Manitou is a town in Tillman County, Oklahoma, United States. It is located about 40 miles west-southwest of Lawton. The population was 171 as of the 2020 United States census. The site includes the former town of Siboney, absorbed on January 28, 1907.

==Geography==
According to the United States Census Bureau, the town has a total area of 0.3 sqmi, all land.

Lake Frederick is approximately seven miles east.

==Demographics==

Historical population
| Census | Pop. | Note | %± |
| 1910 | 267 |  | — |
| 1920 | 335 |  | 25.5% |
| 1930 | 323 |  | −3.6% |
| 1940 | 258 |  | −20.1% |
| 1950 | 293 |  | 13.6% |
| 1960 | 269 |  | −8.2% |
| 1970 | 308 |  | 14.5% |
| 1980 | 322 |  | 4.5% |
| 1990 | 244 |  | −24.2% |
| 2000 | 278 |  | 13.9% |
| 2010 | 181 |  | −34.9% |
| 2020 | 171 |  | −5.5% |
U.S. Decennial Census

===2020 census===

As of the 2020 census, Manitou had a population of 171. The median age was 33.8 years. 32.7% of residents were under the age of 18 and 21.6% of residents were 65 years of age or older. For every 100 females there were 167.2 males, and for every 100 females age 18 and over there were 125.5 males age 18 and over.

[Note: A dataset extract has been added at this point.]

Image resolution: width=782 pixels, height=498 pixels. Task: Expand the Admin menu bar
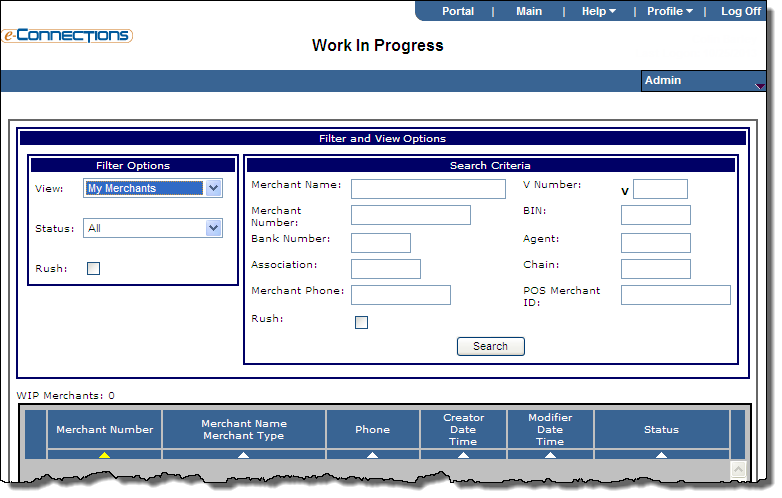click(704, 81)

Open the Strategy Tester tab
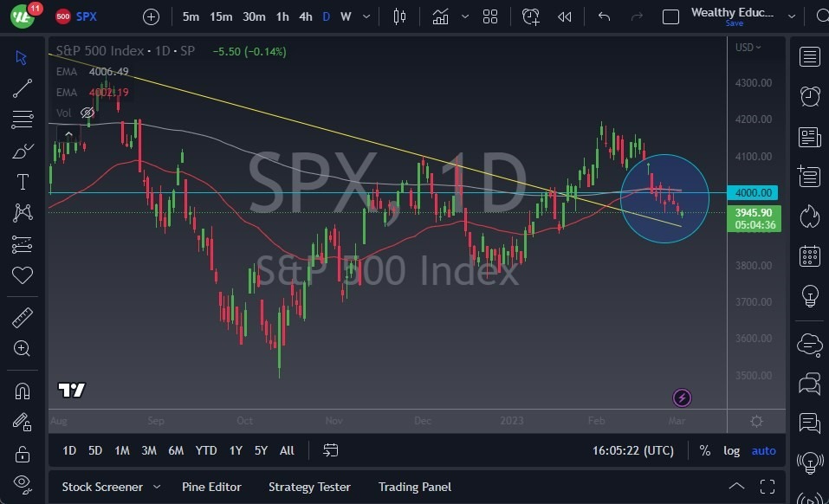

0.0% of residents lived in urban areas, while 100.0% lived in rural areas.

There were 64 households in Manitou, of which 28.1% had children under the age of 18 living in them. Of all households, 37.5% were married-couple households, 23.4% were households with a male householder and no spouse or partner present, and 31.3% were households with a female householder and no spouse or partner present. About 26.6% of all households were made up of individuals and 15.6% had someone living alone who was 65 years of age or older.

There were 79 housing units, of which 19.0% were vacant. The homeowner vacancy rate was 0.0% and the rental vacancy rate was 7.7%.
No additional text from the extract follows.